Mehr Tempo für Bildungsgerechtigkeit – die Ampel muss nachlegen!

Immer wieder belegt Deutschland die letzten Plätze wenn es um Bildungsgerechtigkeit geht. Der fzs fordert die Bundesregierung daher dazu auf sich aktiv für mehr Bildungschancen für alle einzusetzen. Ein wesentlicher Faktor für mehr Bildungsgerechtigkeit ist dabei Studienfinanzierung. Ganz konkret fordern wir daher die Bundesregierung dazu auf die im Koalitionsvertrag festgelegte Reform des BAföG weiter anzugehen um das BAföG wieder zu einem Instrument für mehr Bildungsgerechtigkeit zu machen.

Gut ein dreiviertel Jahr ist die aktuelle Regierung inzwischen im Amt. Während im Koalitionsvertrag ambitionierte Ziele für mehr Bildungsgerechtigkeit festgelegt wurden ist davon bisher wenig zu sehen. Als großes Projekt für mehr Bildungsgerechtigkeit betonte die Koalition von Beginn an eine zukunftsweisende Reform des BAföG. Diese Reform des BAföG ist dringend überfällig. Immerhin bekommen nur noch unter 11% aller Studierenden BAföG, die Höhe reicht in den seltensten Fällen zum Leben aus und die Förderbedingungen gehen schlicht an studentischen Realitäten vorbei.

Diese niedrige Förderquote führt nicht nur dazu, dass viel zu wenig Studierende die eigentlich diese Hilfen brauchen von der Förderung quotieren. Auch in anderen Situationen fallen Studierende die kein BAföG erhalten oftmals durch das Raster obwohl sie auf die zusätzliche Unterstützung angewiesen wären, sofern Studierende überhaupt mitgedacht werden. Aktuell zeigt sich dies beispielsweise bei den Entlastungspaketen auf Grund der momentanen Preissteigerungen. Hier wurden Studierende oftmals nicht mitgedacht und wenn sie mitgedacht wurden profitieren meist nur Studierende die BAföG beziehen.
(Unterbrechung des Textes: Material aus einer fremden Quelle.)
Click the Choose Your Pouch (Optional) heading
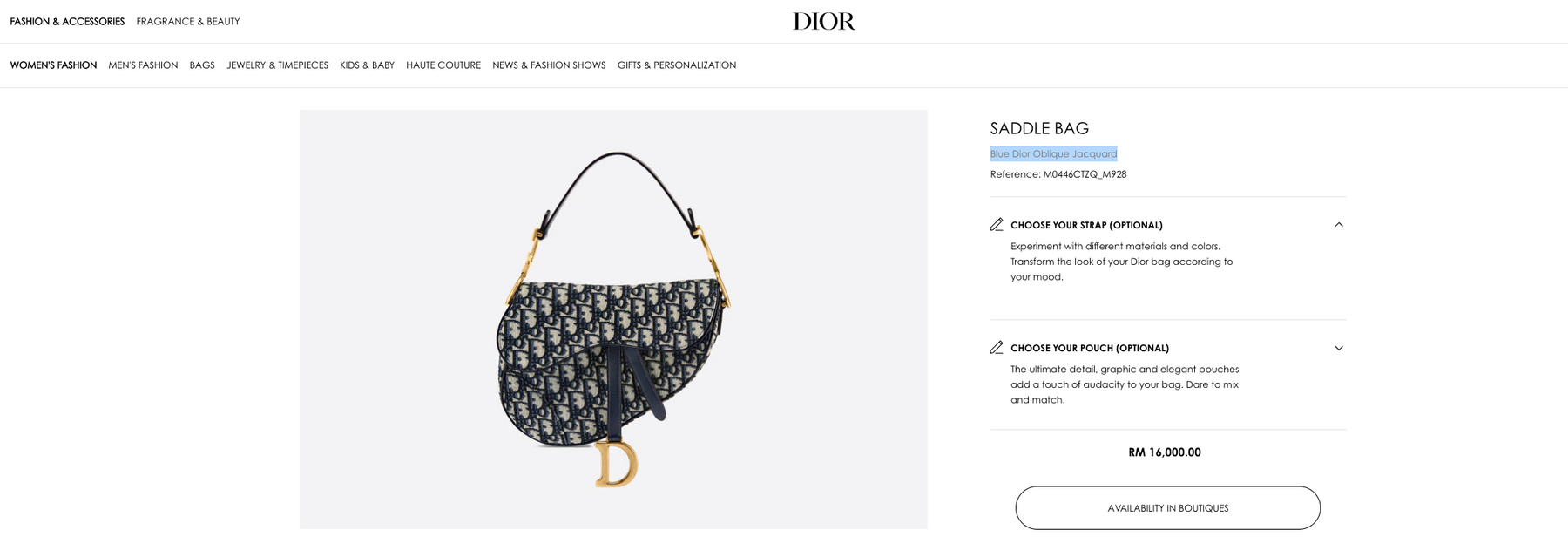This screenshot has width=1568, height=537. (1090, 348)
Vor über 50 Jahren wurde das BAföG in Deutschland eingeführt. Seitdem hat es sehr gelitten und ist stark reformbedürftig. Dazu gehörte zum Beispiel die Abschaffung des Vollzuschuss und der in Konsequenz eingeschlagene Weg hin zu einem Teildarlehen den das BAföG seitdem gegangen ist. Doch seit Jahren wurde dieser Reformbedarf entweder verkannt oder obwohl er erkannt wurde nicht angegangen. Mit dem 27. und 28. Änderungsgesetz zeigt die neue Regierung ihren guten Willen zu Änderung. Guter Wille allein ist jedoch bei weitem nicht ausreichend für notwendige politische Änderungen. Denn die dringend nötigen strukturellen Reformen für das BAföG wurden immer weiter nach hinten geschoben und werden auch jetzt außen vor gelassen. In den kommenden Jahren muss die Bundesregierung daher stetig an ihre eigenen Vorhaben bezüglich einer strukturellen Reform des BAföG erinnert werden und sie muss diese möglichst zeitnah angehen. Denn diese strukturellen Reformen sind längst überfällig um das BAföG wieder zu dem zu machen was es einmal sein sollte. Ein Versprechen für mehr Bildungsgerechtigkeit.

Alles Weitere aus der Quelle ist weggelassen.